Theoretical Solutions for Dynamic Characteristics of Spiral-Grooved Liquid Seals

Abstract

ABSTRACTAnnular seals represent one of the solutions for controlling leakage in high-speed turbomachinery, especially in multistage centrifugal pumps. In this article, a theoretical analysis method for leakage rate and dynamic characteristics of spiral-grooved liquid seals based on the theory of Iwatsubo and Childs is proposed. Steady-state velocities and leakage rate are figured out first with the inertia term of the fluid within the seals. Subsequently, governing equations for the land part and the groove part including the axial momentum equation, circumferential momentum equation, and continuity equation are respectively built. A solution method for calculating the rotordynamic characteristics that has taken account of the circumferential velocity perturbation change with the axial location is developed by solving the first-order governing equations.
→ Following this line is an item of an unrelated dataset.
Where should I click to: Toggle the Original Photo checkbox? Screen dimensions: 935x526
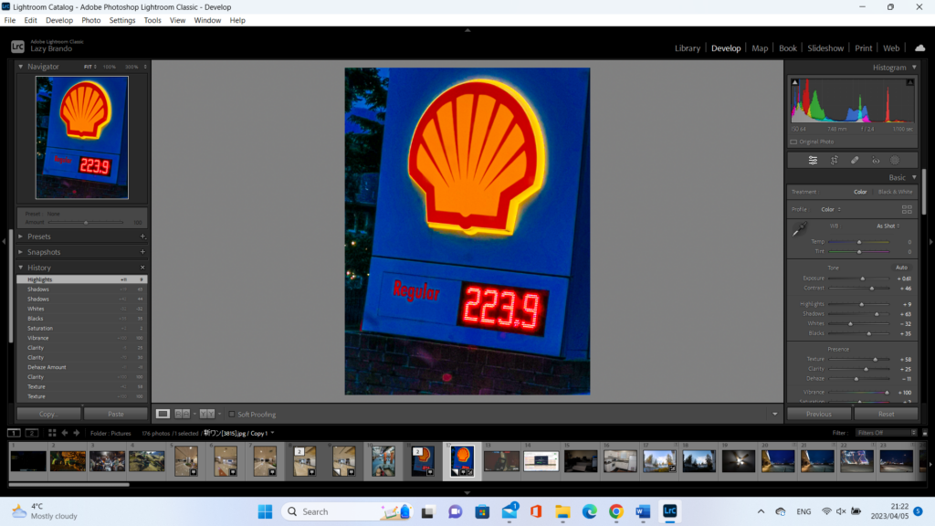click(793, 142)
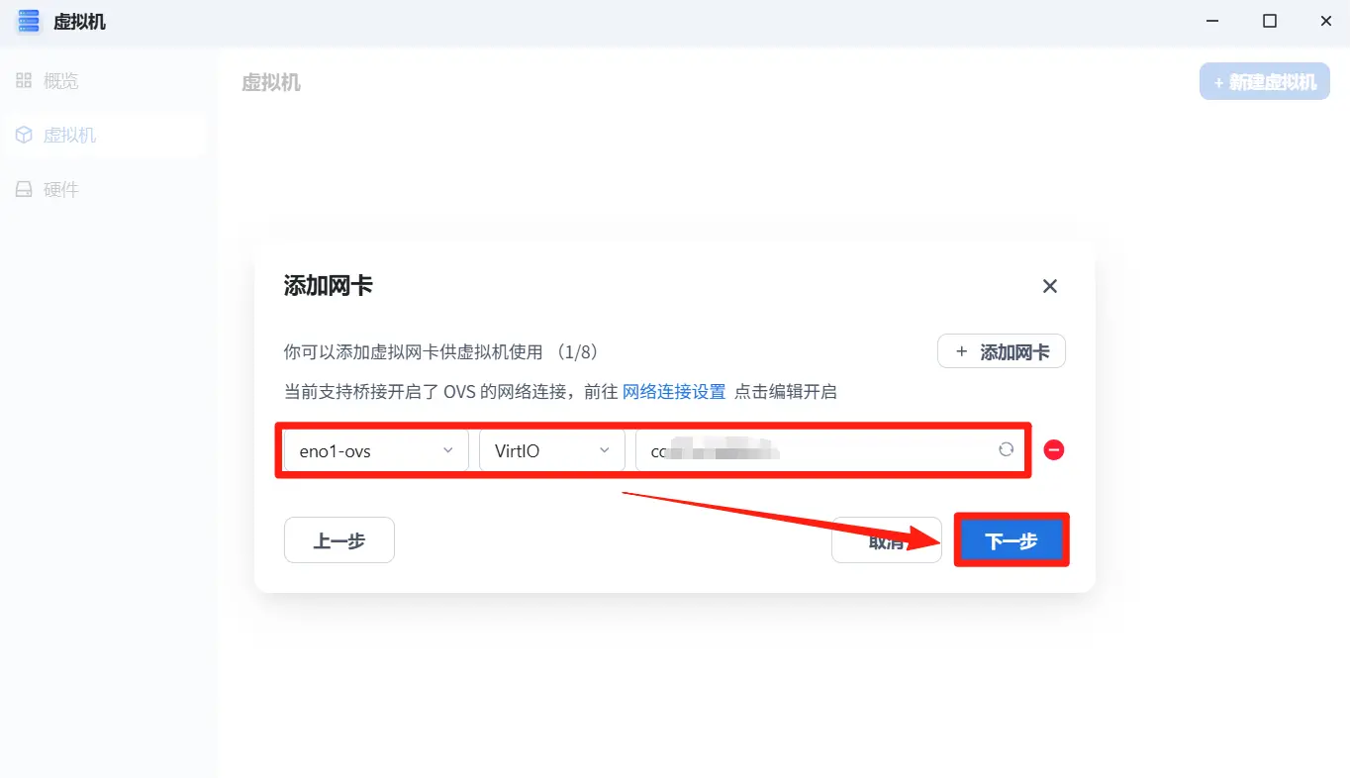Maximize the 虚拟机 window
This screenshot has width=1350, height=778.
pos(1269,22)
Detailed comparisons between the experimental leakage rates and theoretical predictions show good agreement. Moreover, dynamic coefficients predicted by the proposed method are compared with the theoretical and experimental results of Iwatsubo. The results show that the predicted stiffness of the present solution method correlates well with the experimental evidence with an error of less than 35% in the given examples, which validates the analysis method developed in this article. The predicted accuracy of stiffness and damping coefficients has improved substantially compared to the accuracy of the solution method proposed by Iwatsubo.